There are several versions still all unofficial about Mercon´s (and therefor Cisa Exportadora) banckruptcy. One version suggests that some months ago, Baltodano sold most of the company to an American investment fund that decided that Mercon filled for bankrurptcy. Another version is that the acquisition wasn’t an outright sale, but rather, upon acquiring a loan of nearly $500 million from Rabobank, a Dutch financial institution, along with other entities including IFC and Bid Invest, Mercon became part of an investment portfolio.
However, these issues compounded with a multimillion-dollar debt owed by Cisa Exportadora to Lafise Bancentro. This situation might have prompted the bank to intervene Cisa, allowing it to continue its usual activities to fulfill its export contracts and settle the debt.
The reality is that Mercon Coffee Group’s issues forced Cisa Exportadora to suspend the services it provided to thousands of producers, including technical assistance, processing, washing, drying, and exportation of the so-called ‘golden bean.’ This situation has led to various theories, including speculation that fiscal harassment and debts owed to financial entities resulted in an embargo and subsequently led to the closure.

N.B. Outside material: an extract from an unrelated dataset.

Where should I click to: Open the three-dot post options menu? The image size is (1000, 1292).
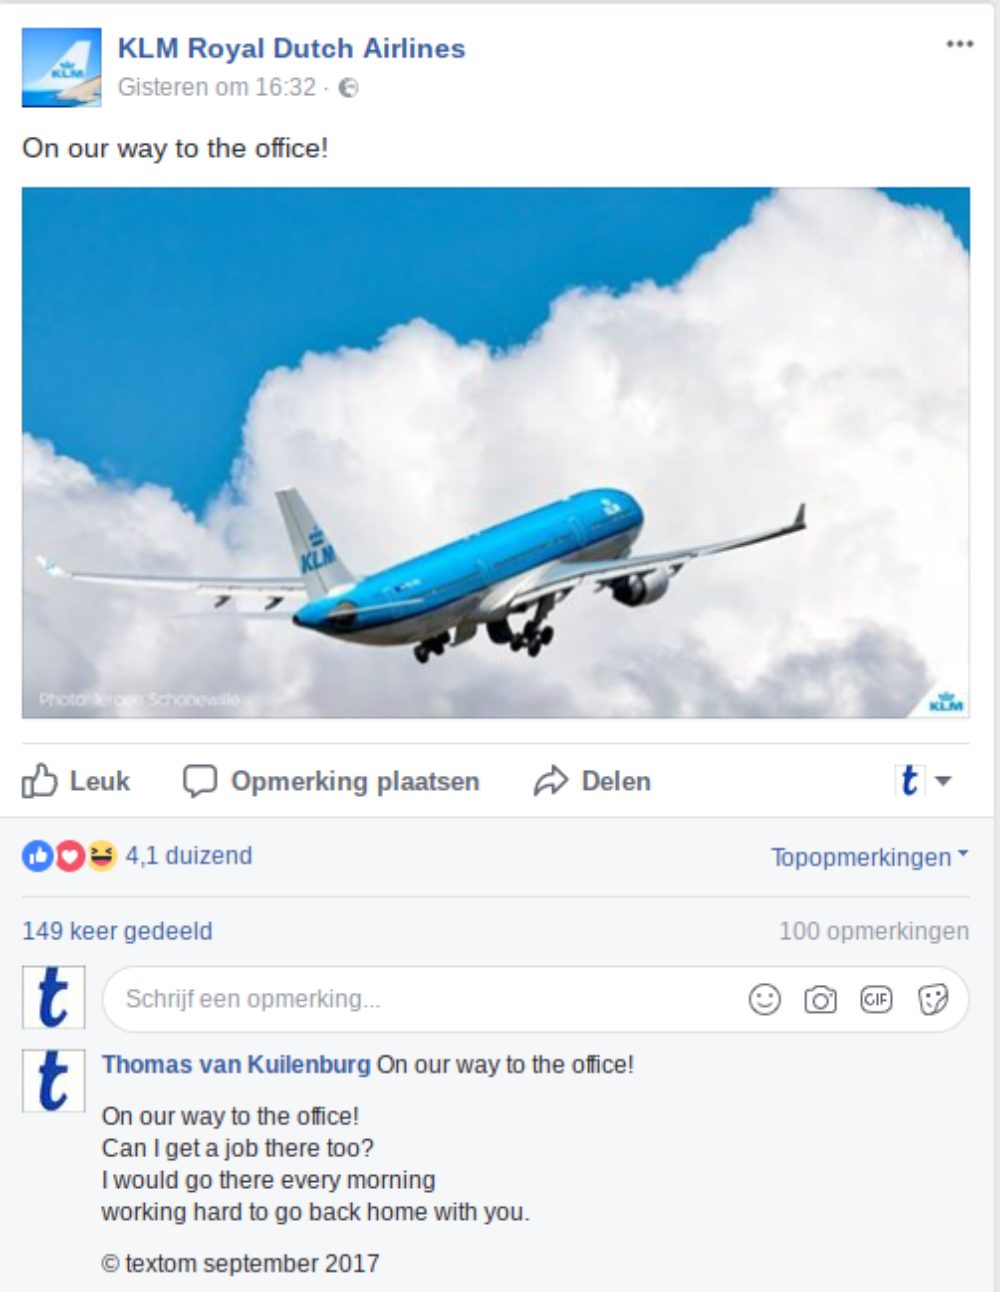tap(959, 44)
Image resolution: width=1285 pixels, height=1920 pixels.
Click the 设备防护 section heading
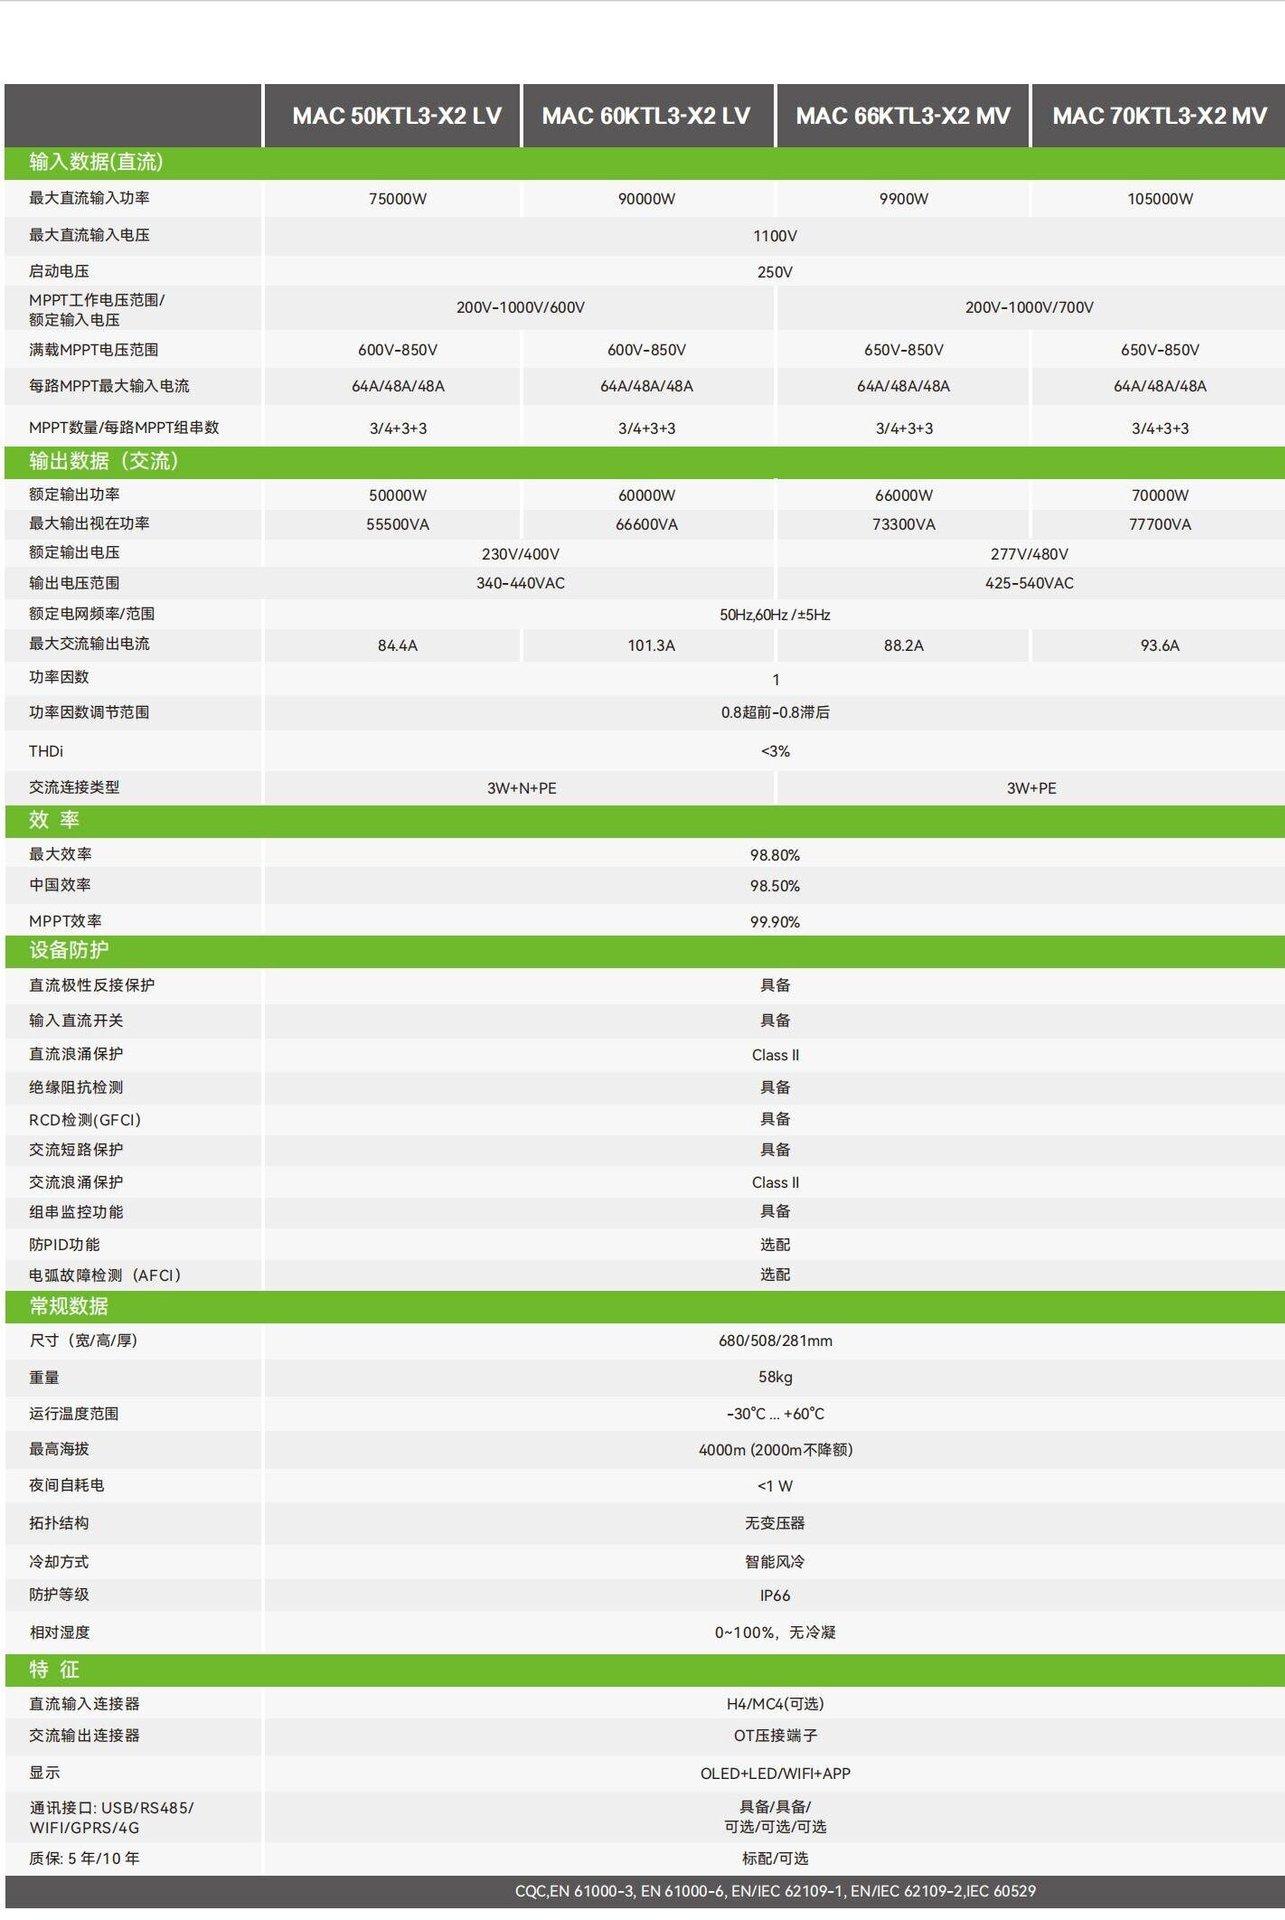click(69, 950)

Mercon sold because it was bankrupt
However, the issue didn’t arise solely in Nicaragua; it’s a concern across the Group, which operates in nine countries: Nicaragua, Guatemala, Honduras, Panama, Brazil, Vietnam, the Netherlands, the United States, and Spain. In all these locations, Mercon is suspending operations due to the investment fund, which acquired the shares with the commitment to capitalize the company, failing to do so.
According to information released by Mercon on its website, Dulio Baltodano founded Cisa Exportadora in 1950 and was later succeeded by his son, José Antonio Baltodano, who expanded its operations. In the 1980s, José Antonio went on to establish the Mercon Coffee Group, which over time extended its operations to nine countries and established its headquarters in the Netherlands with a subsidiary office in Barcelona, Spain.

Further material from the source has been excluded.